Defense Secretary Lloyd Austin stresses need for ‘independent judiciary’ as legal reform protests disrupt his Israel trip

TEL AVIV — Defense Secretary Lloyd Austin stressed the importance of an “independent judiciary” on a visit to Israel on Thursday, as thousands took to the streets across the country to protest against government proposals to overhaul the legal system.

Austin, whose schedule was rearranged to keep his engagements close to Israel’s main international airport, told a news conference that both countries “shared values of democracy and freedom and the rule of law.” 

“As President Biden has said, the genius of democracy, of American democracy and Israeli democracy is that they are both built on strong institutions, on checks and balances, and on an independent judiciary,” he said after meeting with Israeli Prime Minister Benjamin Netanyahu and Defense Minister Yoav Galant.   

 Defense Secretary Lloyd Austin shakes hands with his Israeli counterpart Yoav Gallant in Tel Aviv on March 9, 2023.
Defense Secretary Lloyd Austin meets Thursday with his Israeli counterpart, Yoav Gallant, in Tel Aviv. Gil Cohen-Magen / AFP – Getty Images

His comments came after Netanyahu was airlifted by helicopter to the Ben Gurion Airport near Tel Aviv, according to The Associated Press, which reported that it was the only way he was able to elude the flag-waving Israelis who had blocked nearby roads. 

Launched as the “day of resistance to dictatorship,” the demonstrators made blocking Netanyahu’s route to the airport a centerpiece of their protests and the optics of the Israeli leader having to make alternate travel plans were a win for the movement.

Protesters blocked main intersections and scuffled with police in other cities and a small flotilla of paddleboards and kayaks tried to close off a main maritime shipping lane off the northern city of Haifa, the AP reported. It said that some protesters barricaded the Jerusalem offices of a conservative think tank helping to spearhead the judicial changes.

The legal overhauls were proposed in January, weeks after Netanyahu’s ultranationalist coalition, the most far-right government in Israeli history, was sworn in. The plan has increasingly divided the Israeli community and given momentum to weekly protests every Saturday. 

A demonstrator waves the Israeli flag Thursday in front of paramilitary border police in Tel Aviv during a protest against plans to overhaul the judicial system.
A demonstrator waves the Israeli flag Thursday in front of paramilitary border police in Tel Aviv during a protest against plans to overhaul the judicial system.Ariel Schalit / AP

The debate stems from fears that the changes would weaken the Supreme Court, limit judges’ powers and threaten democratic institutions. 

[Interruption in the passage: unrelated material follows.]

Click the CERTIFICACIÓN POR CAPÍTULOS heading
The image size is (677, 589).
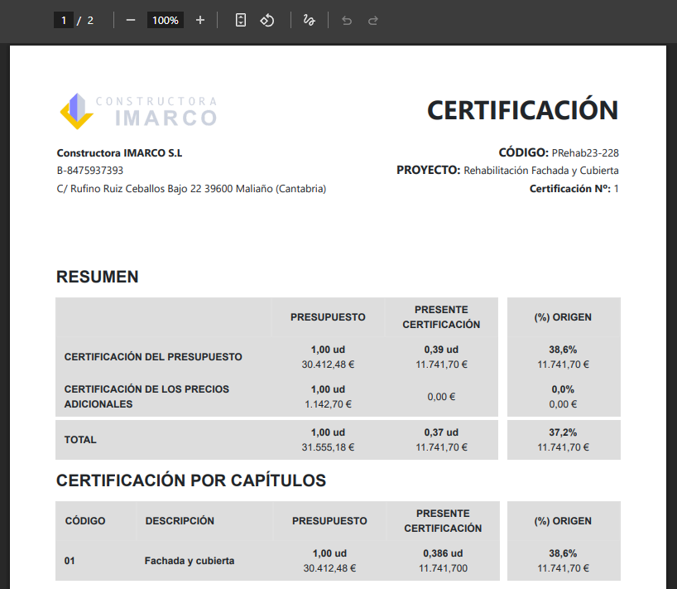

Netanyahu — who is on trial on graft charges — and his allies say the reforms will rein in an unelected judiciary and restore balance between the branches of government.

Critics say the overhaul will upset the country’s delicate system of checks and balances and slide Israel toward authoritarianism. They also say that Netanyahu is driven by personal grievances and that he could find an escape route from the corruption charges through the overhaul. Netanyahu denies wrongdoing, and says the legal changes have nothing to do with his trial.